> _Stated task_:
Answer these from the combat robot Q&A below:
1. What has the person answering seen many combat robots fail because of?
2. What happens to tungsten carbide on hard impact?
3. Who fabricated the spikes on the JuggerBot machines?

A: I'm really hesitant to recommend scratch-built wheels. Tell me more about your robot so that I can have some idea of the stress these wheels are going to have to put up with. I've seen a great many combat robots fail due to poor wheels and hubs, and there is no shortage of sources for workable wheels.
Q: For an Ant would 1/8 in. Lexan work for top armor or could I go smaller?, Thanks
A: You're in the right ballpark, but I can't comment further because I do not know the details of your design. See #17.
Q: I am consitering making a drum using carbite teeth from a saw blade that would be stagered along the drum or using a jointed planer blade like mowbee's only I would carbanise it. I figure that the one with the teeth would work better on wedges but the mowbee like one would work better on vertical blades, what's your take on it which one do you think would be better?
A: Mark J. here: have you stopped to wonder why nobody uses carbide impact surfaces on combat robot weapons? Tungsten carbide is extremely hard and wears very little when used to cut thru materials under constant pressure -- but it shatters on hard impact. It is not suitable for the applications you propose -- choose another material.
Q: Where can I find gravedigger spikes like the ones on the Juggerbot machines?
A: Team JuggerBot fabricated their own. I suspect you'll need to do the same. It might be worth an email to Mike Morrow at Team JuggerBot -- last time I was there Mike was trying to clean out some excess stuff from his workshop and there might be some spikes lying around.
Q: What kind of linear actuator did minion use for its srimec in Battlebots 5.0?
A: You'll need to ask Christian Carlberg. I don't have current contact info for him.

> _Entries_:
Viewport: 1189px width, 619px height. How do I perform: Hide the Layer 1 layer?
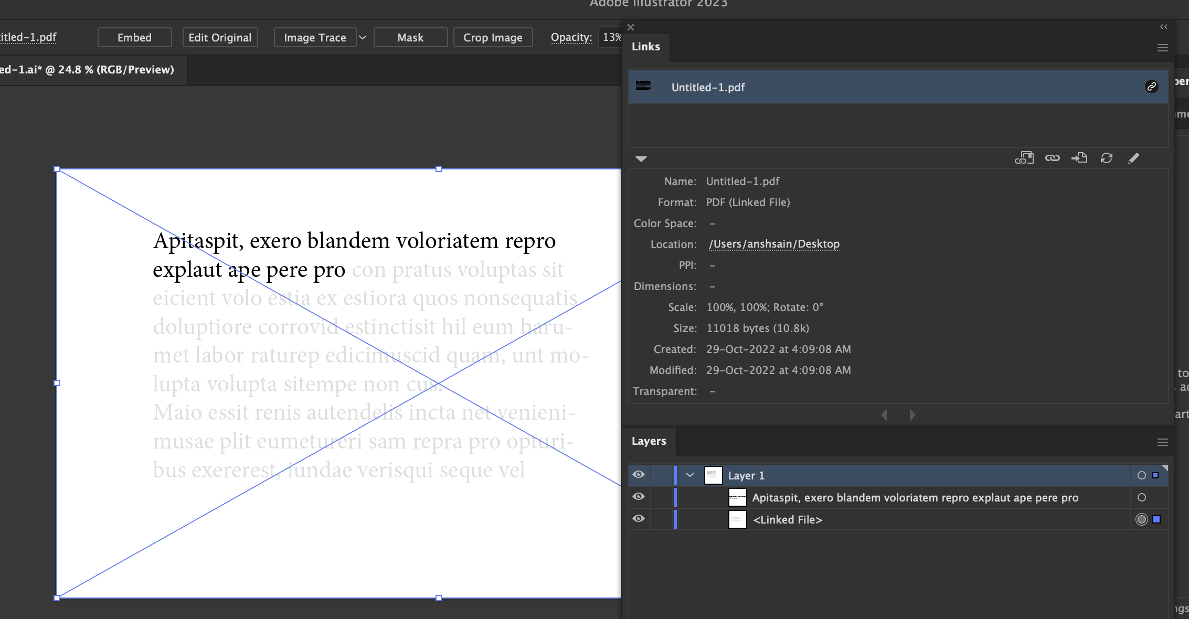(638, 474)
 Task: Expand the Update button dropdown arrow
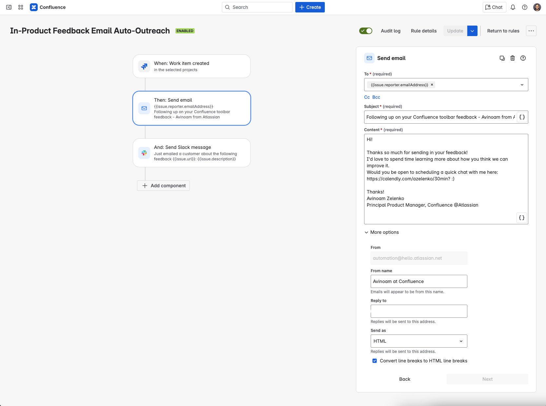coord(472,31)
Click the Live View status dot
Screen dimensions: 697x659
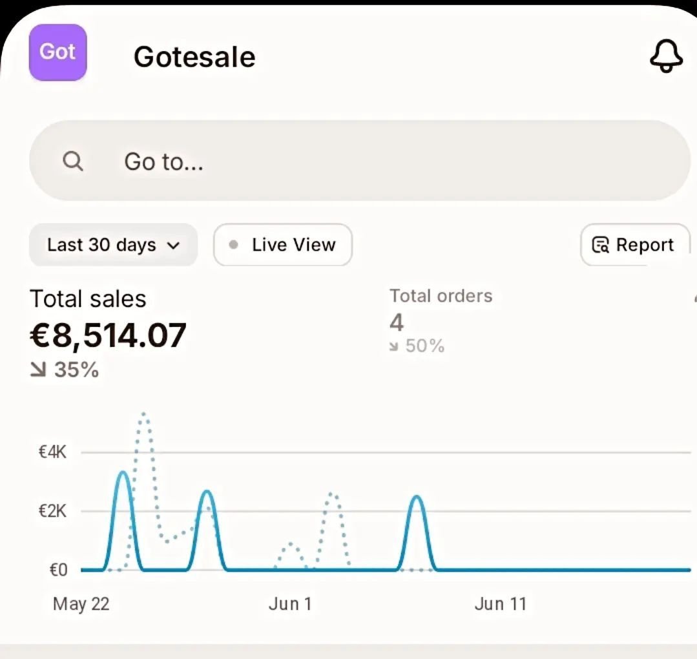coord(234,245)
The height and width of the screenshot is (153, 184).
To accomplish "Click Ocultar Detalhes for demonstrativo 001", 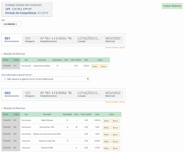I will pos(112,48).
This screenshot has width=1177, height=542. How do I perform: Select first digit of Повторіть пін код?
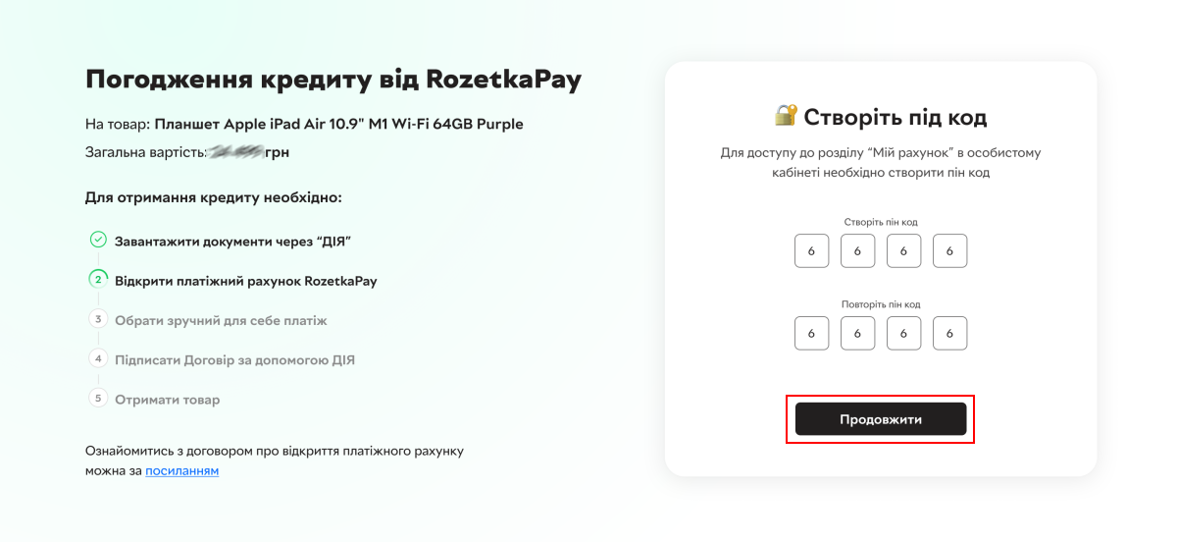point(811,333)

> _Result of this task_:
1. Poor wheels and hubs.
2. It shatters.
3. Team JuggerBot fabricated their own.